When asked why his drivers were outside to deliver the package at the best and most dangerous time in a hurricane, Amazon tried to put more blame on its sender.
“This was the case in a large area, and unfortunately the sender did not follow security measures,” an Amazon spokesman told Bloomberg. “The sender should have immediately ordered the driver to find a place to hide when the driver said he was experiencing the sound of a hurricane. stop sending in the evening. ”
But careless or even non-existent Security standards are consistent with the model; Some employees interviewed by Bloomberg said they had received a limited amount of weather-related training. One of the former supervisors working at the site near the damaged site said the company had not done any storm work in its two years. Amazon objected to this, he said employees are required to take training cover security and emergency plans each year.
These manual accounts of drivers and office workers can add to the growing concern for Amazon security. This week, a group of Amazon owners gave the verdict call on the agency to provide an independent study of occupational safety in the company.
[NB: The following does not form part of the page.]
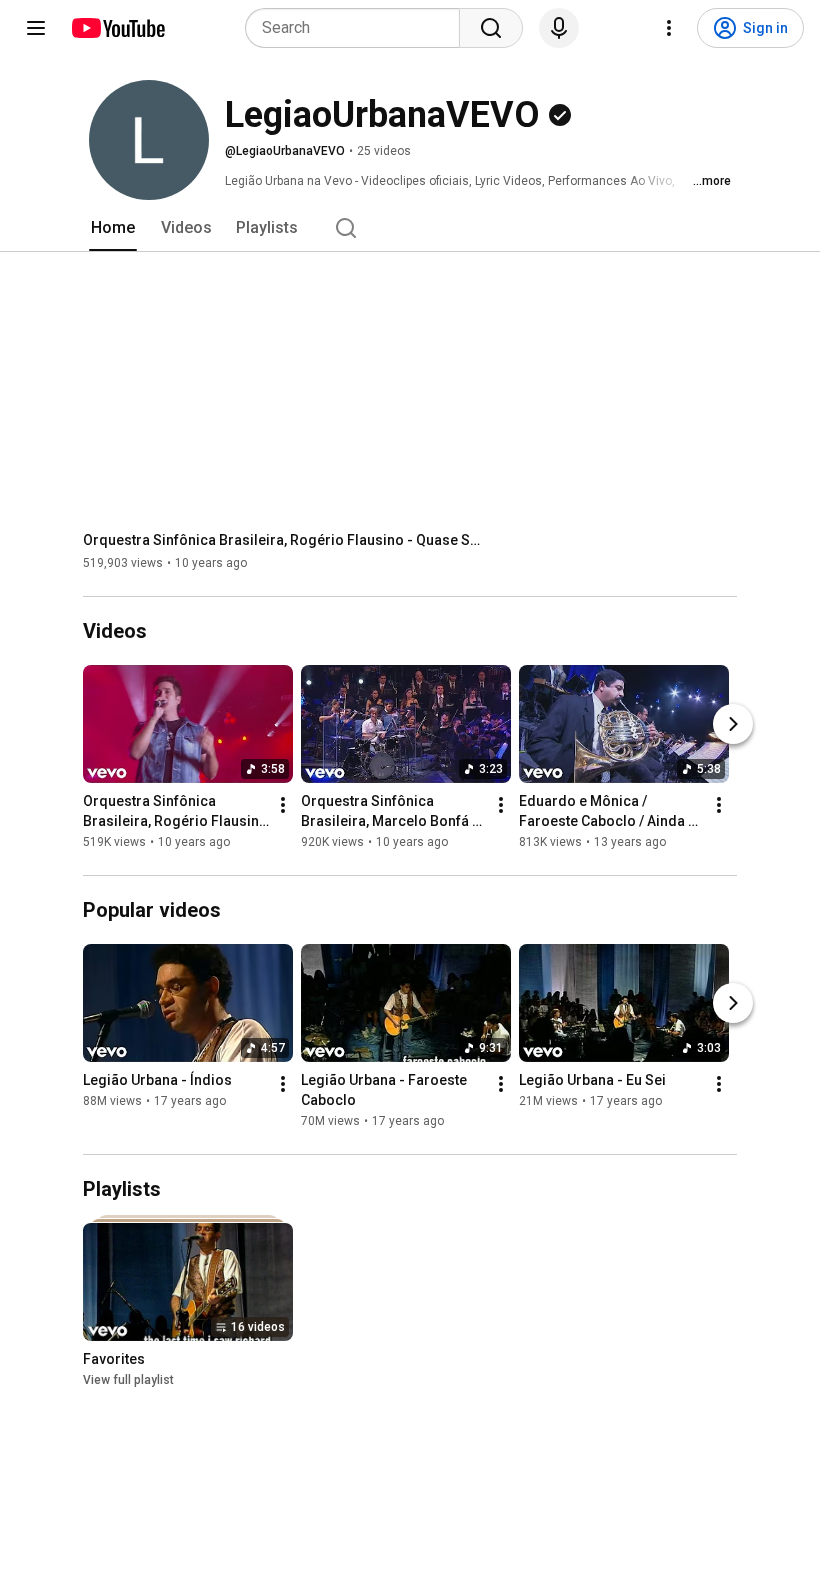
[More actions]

That decision-which can be voted on next May-looks beyond weather trends and seeks to explore ways in which Amazon excels in business and yields Followers can be supportive of employee injuries. The tech behemoth was criticized and faced legal challenges dismissal of employee who spoke of the insecure ways of Covid-19, having employees performance report during the great flood, and keeping the barns open at high temperatures.
Amazon did not immediately respond to Gizmodo’s request to comment on the decision.